Quand, il y a cinq ans, Alexandre Zumbiehl décide de revenir au Fenua pour veiller sur sa grand-mère, non seulement il se marie et a deux enfants, mais il choisit aussi très vite de devenir son propre patron. D’abord préoccupé par l’immobilier, il opte finalement pour l’export des produits de la mer. Avec Tahiti tropical fish, il expédie vers les États-Unis et la France des bénitiers pour les fous d’aquariophilie.

En 2009, avec David, ils se lancent dans la fabrication de drones. A l’époque, pour des raisons foncières, ils recherchent des cartes topographiques aériennes.
 Or les plus récentes datent de 2001 et
 ne rendent pas compte des évolutions récentes du plan d’occupation des 
sols.

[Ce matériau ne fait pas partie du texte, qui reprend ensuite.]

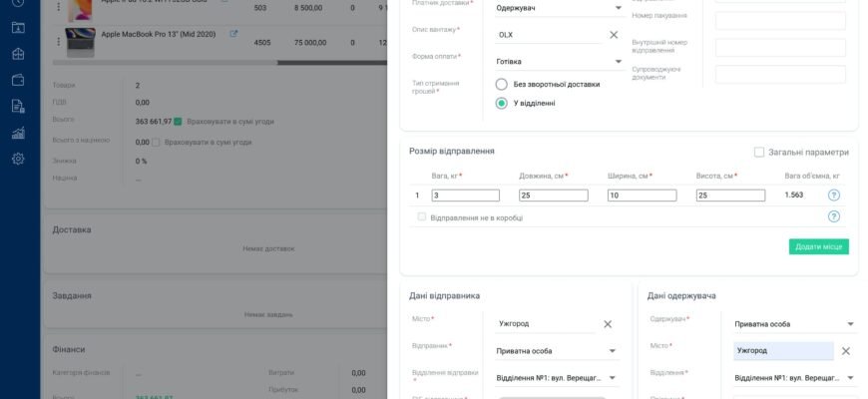Select the 'У відділенні' radio option
This screenshot has width=868, height=399.
coord(502,103)
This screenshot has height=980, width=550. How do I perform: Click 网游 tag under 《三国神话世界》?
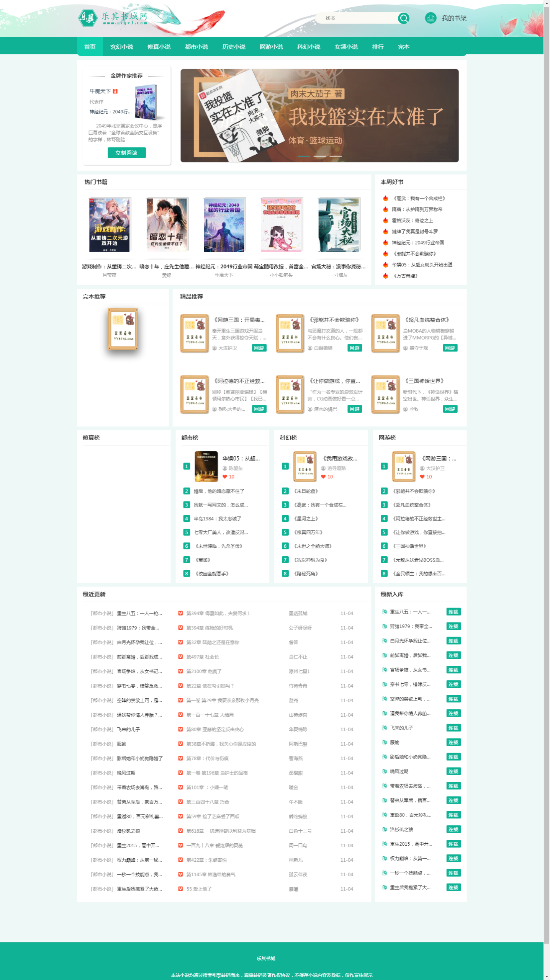pos(450,409)
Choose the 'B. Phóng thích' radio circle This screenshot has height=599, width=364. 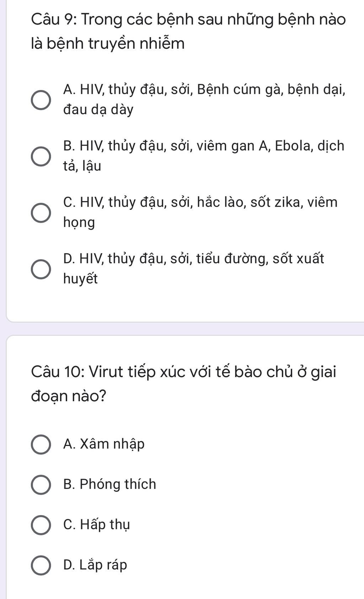(41, 484)
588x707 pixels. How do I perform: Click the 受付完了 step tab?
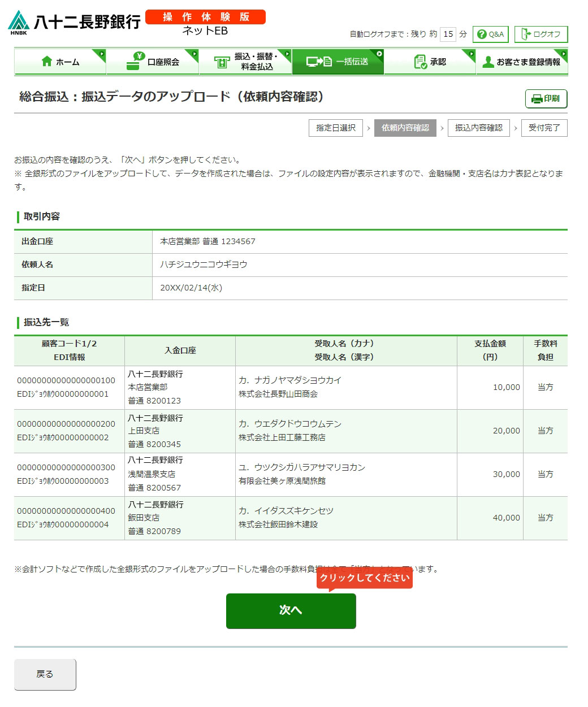tap(544, 128)
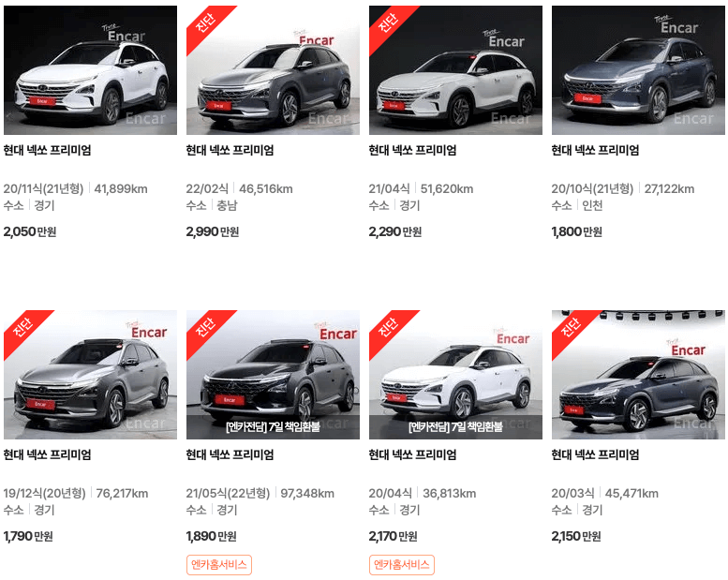
Task: Click the 진단 ribbon on the 36,813km car
Action: pos(388,328)
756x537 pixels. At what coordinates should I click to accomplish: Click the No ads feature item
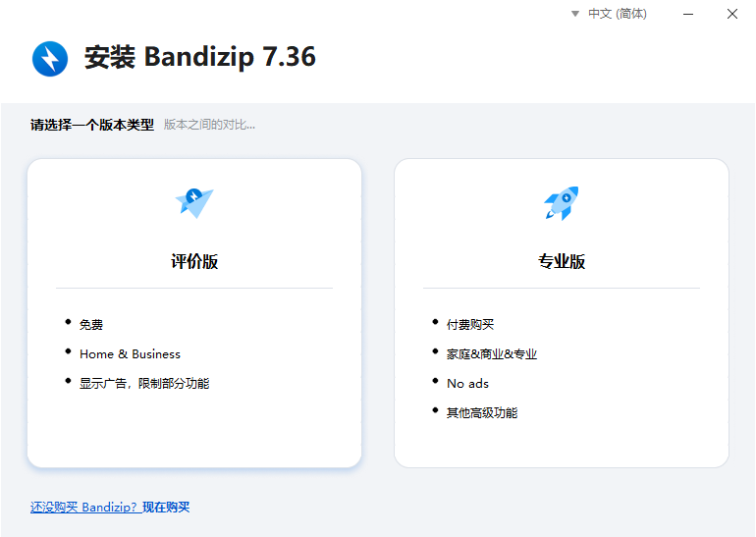pyautogui.click(x=467, y=384)
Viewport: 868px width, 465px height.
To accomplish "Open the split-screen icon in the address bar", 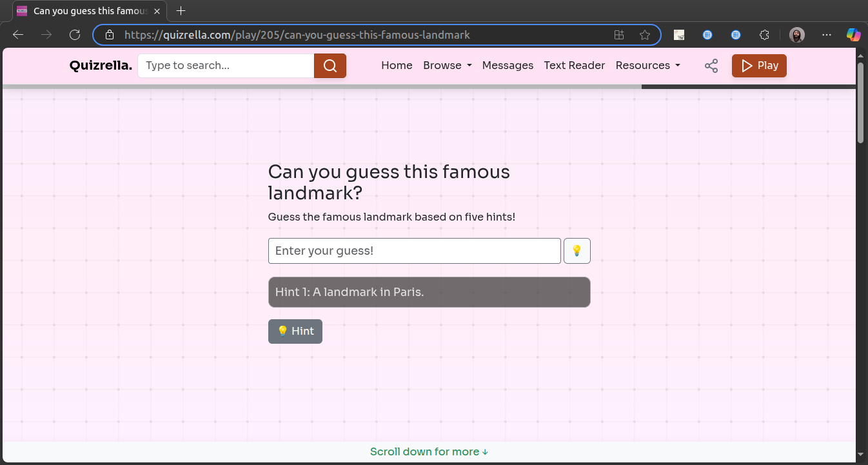I will pos(618,35).

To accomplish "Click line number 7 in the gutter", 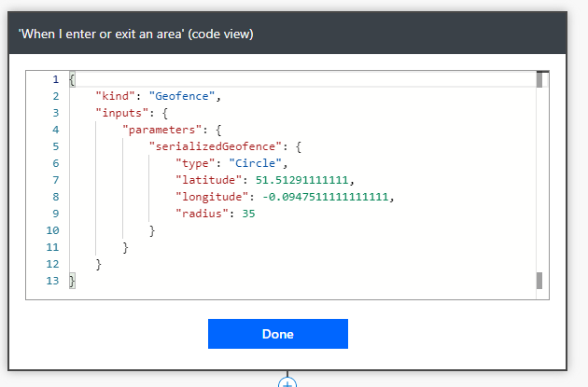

Résultat, depuis leur garage, ils mettent au point un drone pour la cartographie aérienne qui aujourd’hui œuvre pour l’agence de l’urbanisme.

Depuis, l’idée a mûri. L’un des défis majeurs pour le territoire est de surveiller et protéger ses 5 millions de kilomètres carrés de mer. Comment intercepter un bateau soupçonné de piraterie et détecté par un avion, alors même que la plus proche patrouille se situe à deux jours de navigation ? Seuls des moyens plus légers, plus mobiles peuvent résoudre l’équation.

Un projet convaincant

Tels deux Géo Trouvetou, David et Alexandre commencent alors à dessiner des plans, à concevoir des programmations et à imaginer des drones qui puissent répondre à cette demande. Actuellement, les principaux acteurs du marché sont américains et butent sur deux obstacles majeurs : le poids des drones – 70 kilos en moyenne – et leur prix – plus de 1,5 million de dollars.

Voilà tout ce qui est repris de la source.